Boston cardinal holds service before conclave begins
ROME (WHDH) -- There was no pope for Sunday’s Mass, but Cardinal Sean O'Malley led a service as his name continues to be mentioned as a strong candidate for the next pope of the Catholic Church.
The leader of Boston’s Catholic Church walked into his assigned church in Rome today and led a Sunday Mass, just two days before the start of the conclave.
The cardinal gave a 12-minute homily. Most of it was in Italian. He spoke of the return of the prodigal son and discussed how this time of lent is the right time to return to God.
But he gave his final statements in English, focusing on the upcoming vote for the new pope.
“This Sunday is also very special to us because we are preparing for a conclave on Tuesday.
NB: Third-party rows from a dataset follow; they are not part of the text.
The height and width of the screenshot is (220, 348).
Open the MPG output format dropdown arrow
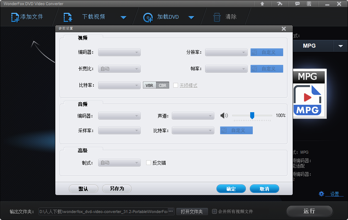point(341,45)
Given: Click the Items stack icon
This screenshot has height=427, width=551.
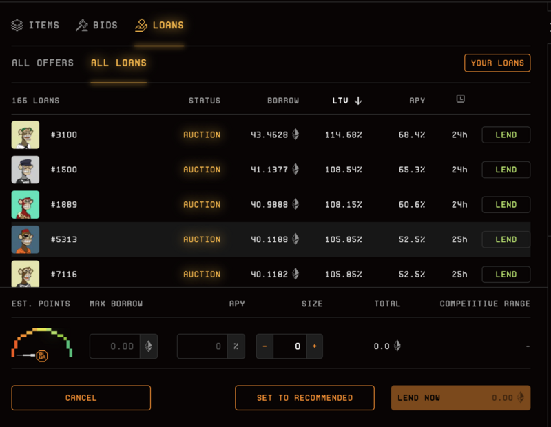Looking at the screenshot, I should tap(17, 26).
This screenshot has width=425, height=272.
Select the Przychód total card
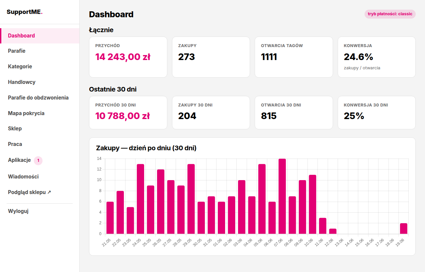tap(128, 57)
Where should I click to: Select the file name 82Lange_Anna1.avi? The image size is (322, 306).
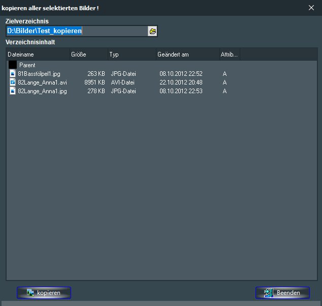coord(42,82)
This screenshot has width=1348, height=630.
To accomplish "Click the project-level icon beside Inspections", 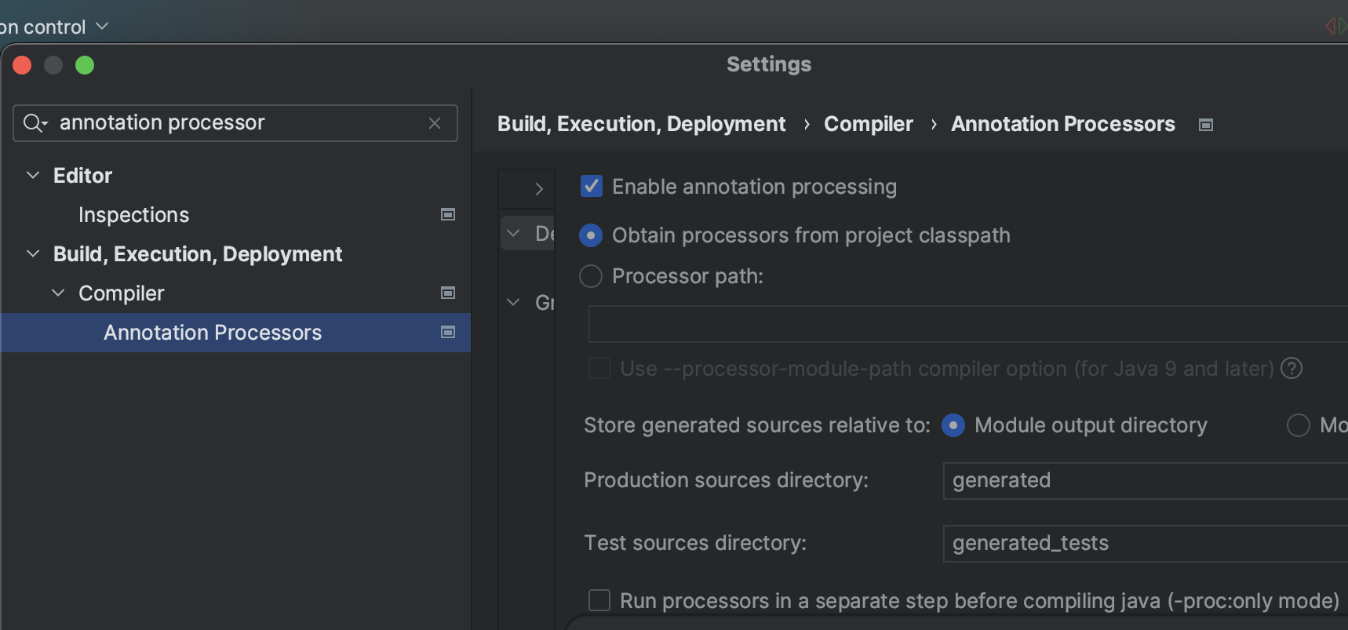I will pos(448,214).
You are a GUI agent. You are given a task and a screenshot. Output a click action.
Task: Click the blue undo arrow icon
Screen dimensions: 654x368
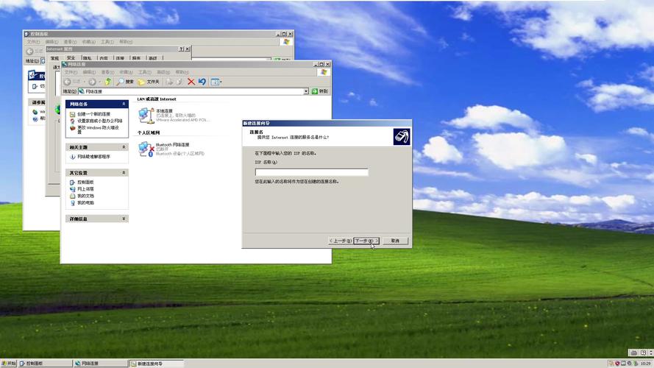click(202, 82)
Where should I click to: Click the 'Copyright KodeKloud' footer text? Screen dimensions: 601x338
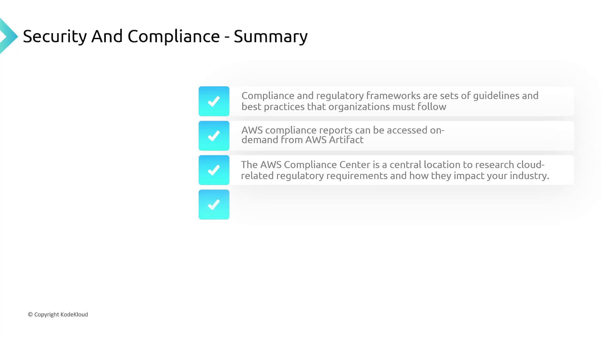click(61, 315)
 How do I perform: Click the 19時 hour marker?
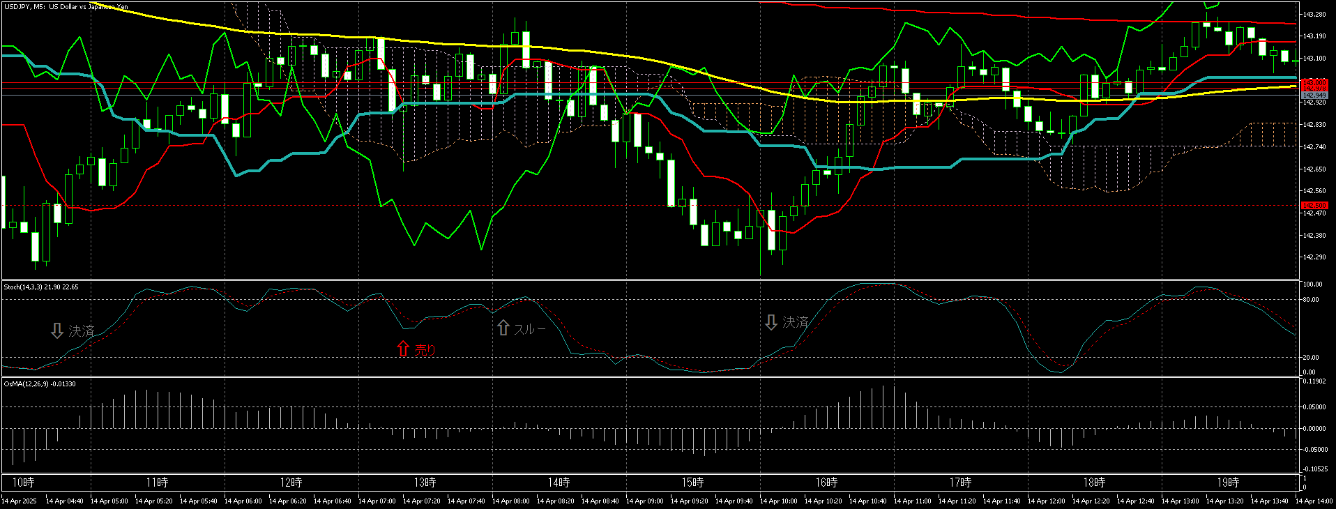[1228, 483]
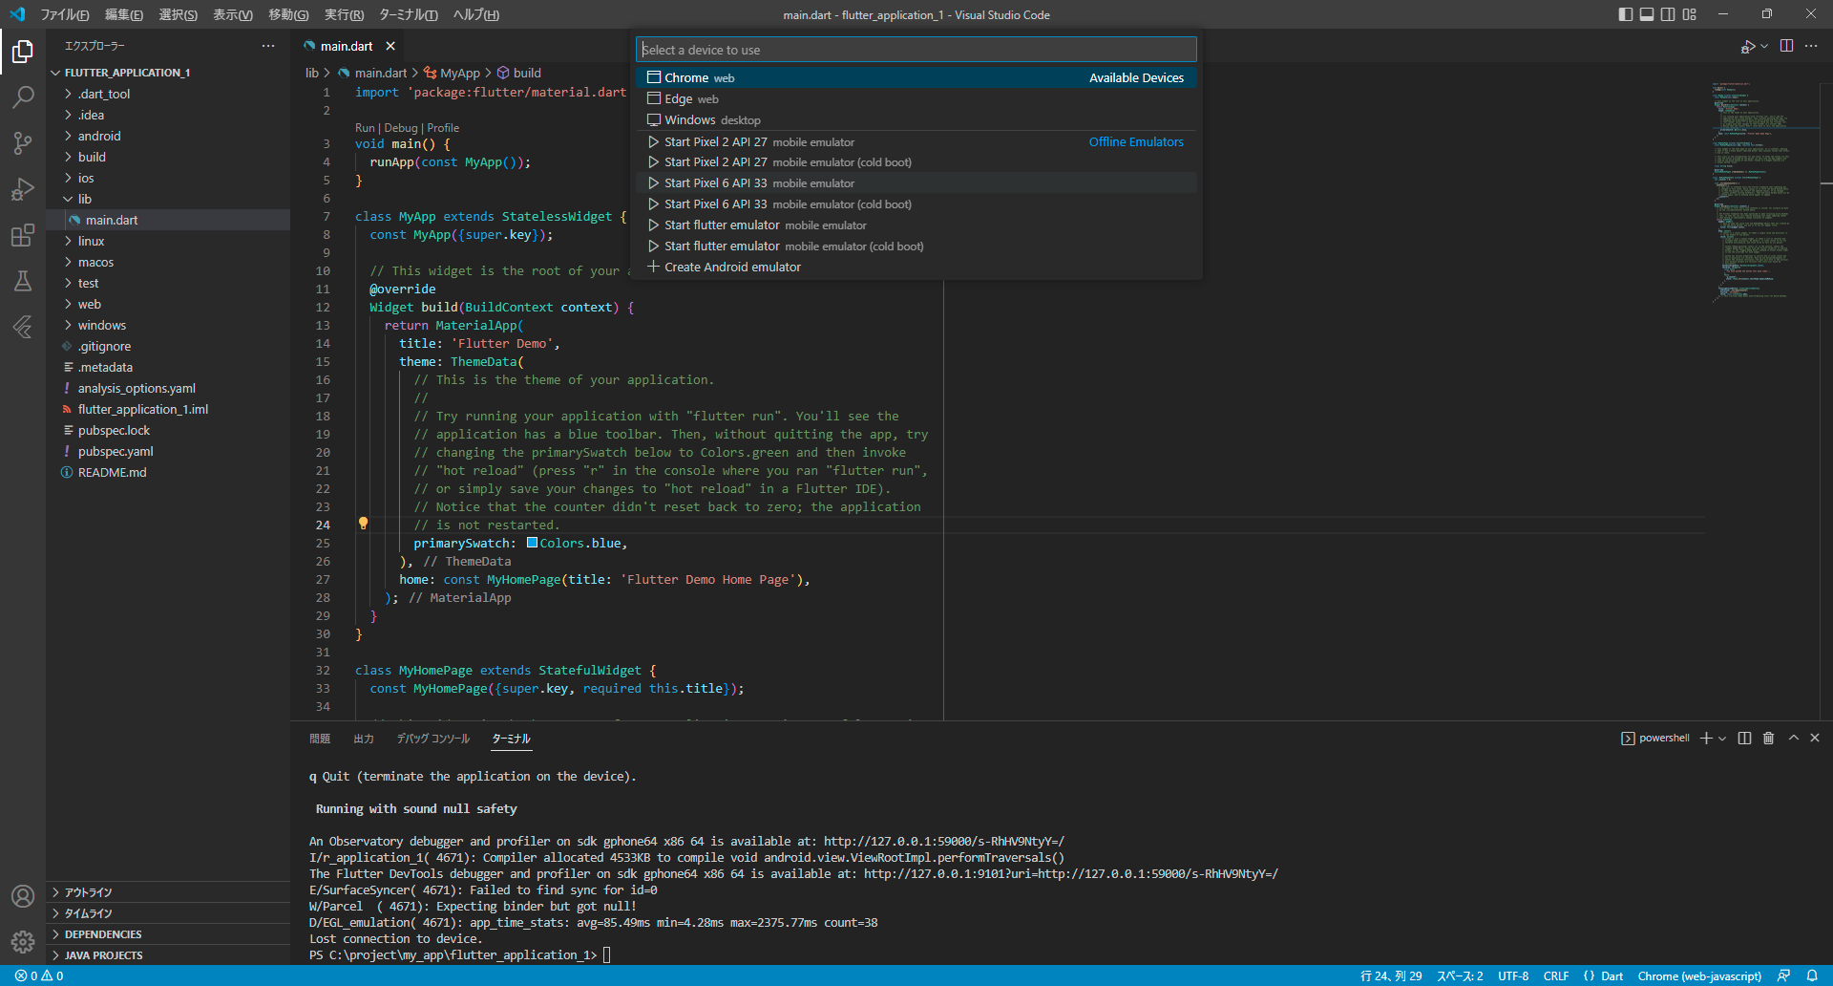Open Manage settings gear icon
Image resolution: width=1833 pixels, height=986 pixels.
(23, 942)
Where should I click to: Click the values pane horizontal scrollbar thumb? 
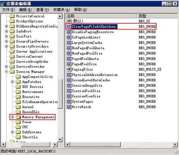tap(95, 145)
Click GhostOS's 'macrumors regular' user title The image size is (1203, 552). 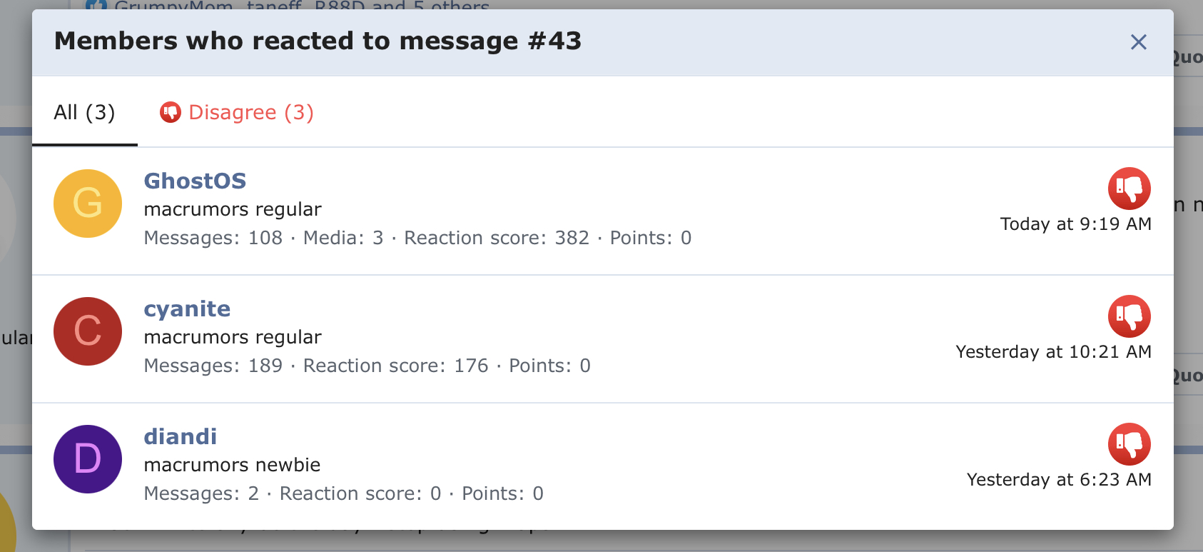click(233, 210)
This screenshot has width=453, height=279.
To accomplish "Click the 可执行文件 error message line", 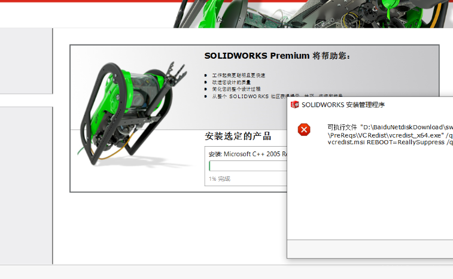I will point(390,127).
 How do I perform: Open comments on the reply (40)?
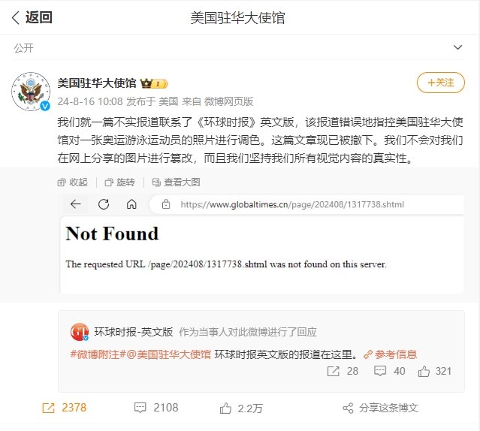coord(389,371)

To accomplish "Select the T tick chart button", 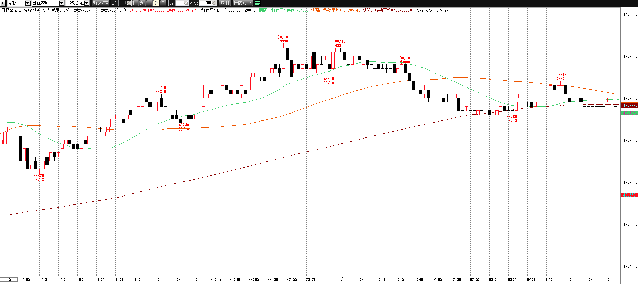I will click(163, 3).
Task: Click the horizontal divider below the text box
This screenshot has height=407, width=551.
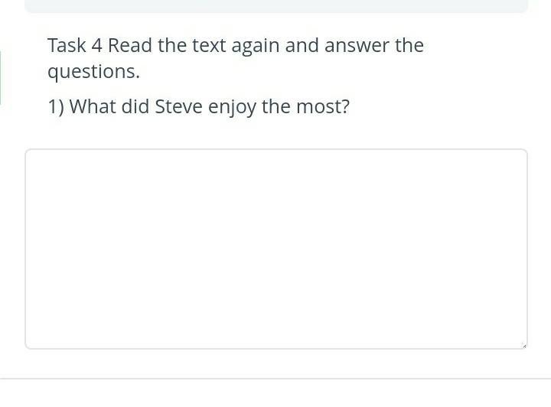Action: click(x=276, y=379)

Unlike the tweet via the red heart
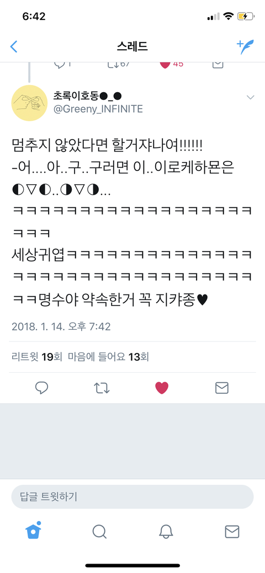tap(162, 388)
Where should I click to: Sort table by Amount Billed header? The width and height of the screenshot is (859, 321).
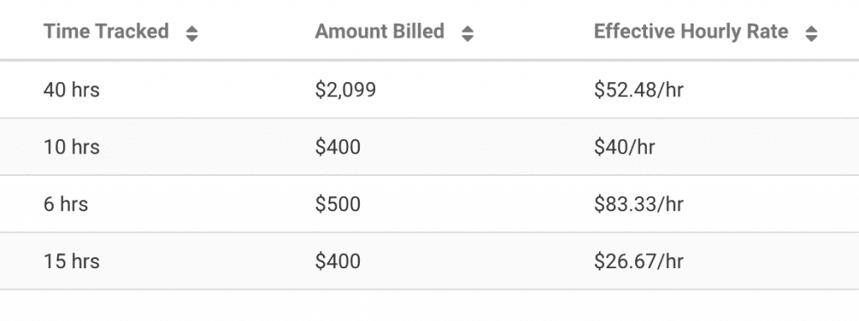point(380,32)
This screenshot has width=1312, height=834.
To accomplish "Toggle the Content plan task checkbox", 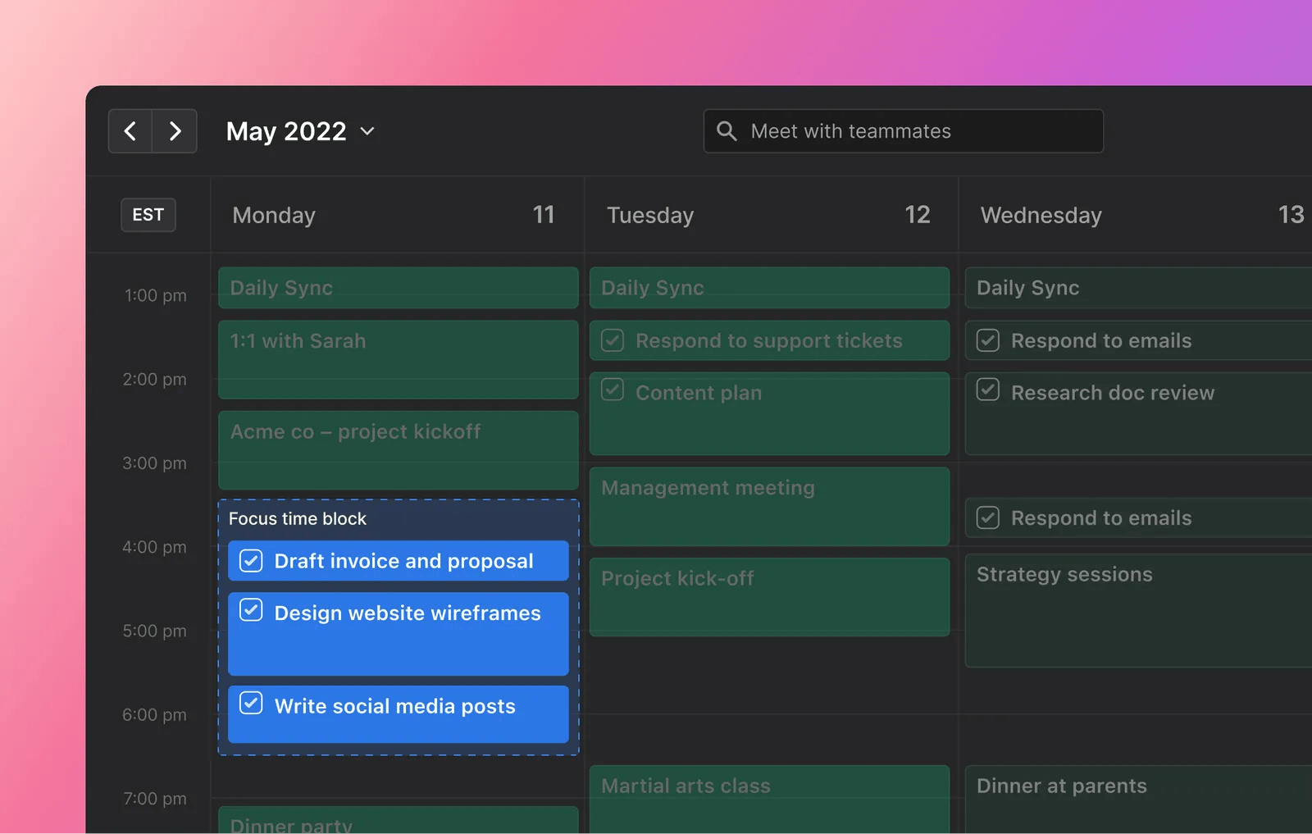I will pyautogui.click(x=613, y=390).
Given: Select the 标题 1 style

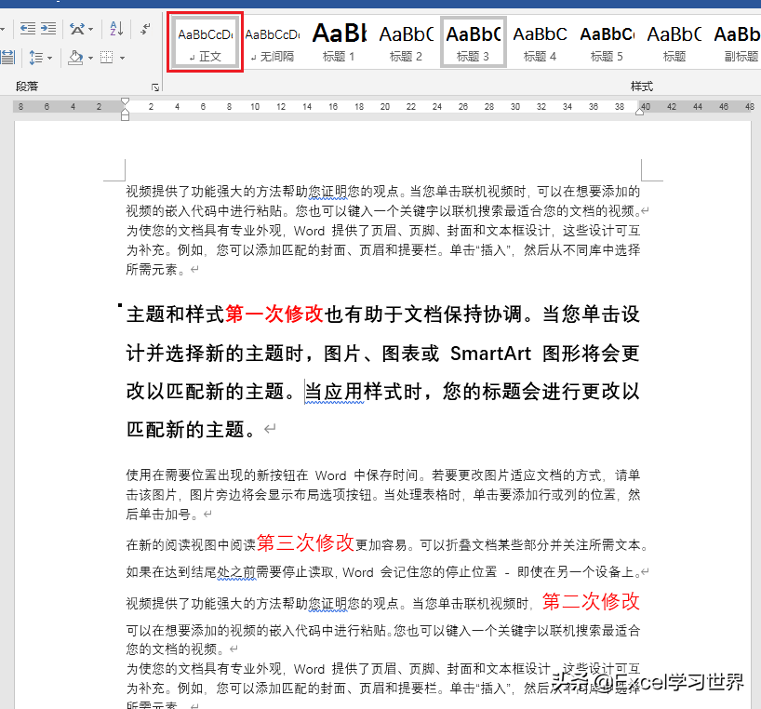Looking at the screenshot, I should click(x=339, y=41).
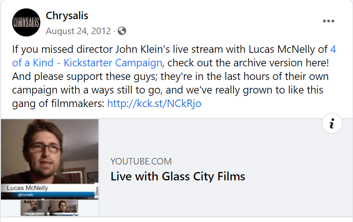The width and height of the screenshot is (353, 222).
Task: Open the Live with Glass City Films title
Action: (178, 176)
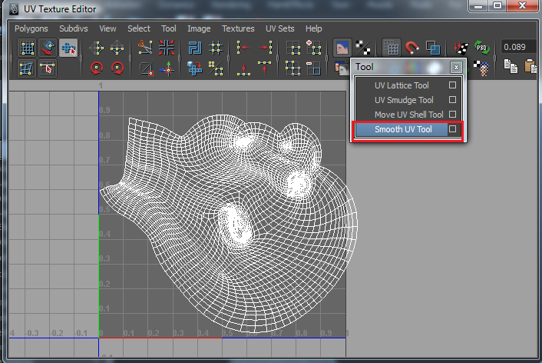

The Catholic world is united in prayer with the confidence that comes with our faith. Jesus has promised to be with us always, to give us his Holy Spirit and guide us towards our father's house, for our loving God awaits,” said Cardinal O’Malley.
The cardinal finished with a prayer before the conclave.
“Let us pray that the Holy Spirit illuminates the church to choose a new pope who will confirm us in our faith and make more visible the love of the good shepherd,” he said.
Cardinal O’Malley is seen as a real contender for pope. He is a favorite in polls among the Italian people. However, O’Malley himself says he plans to return to Boston and those closest to the cardinal say that hasn't changed at this time.
“He doesn't take it too seriously, it's not something that he's sitting there aspiring to, in essence, he'll go the way the church, the catholic church and God calls him to go,” said Terrence Donilon, Archdiocese of Boston.
Cardinal Sean as he likes to be called was impressed with Sunday morning’s service and how beautifully it went. He even said he asked the father's there if he could bring one of the statues of Saint Teresa back to Boston.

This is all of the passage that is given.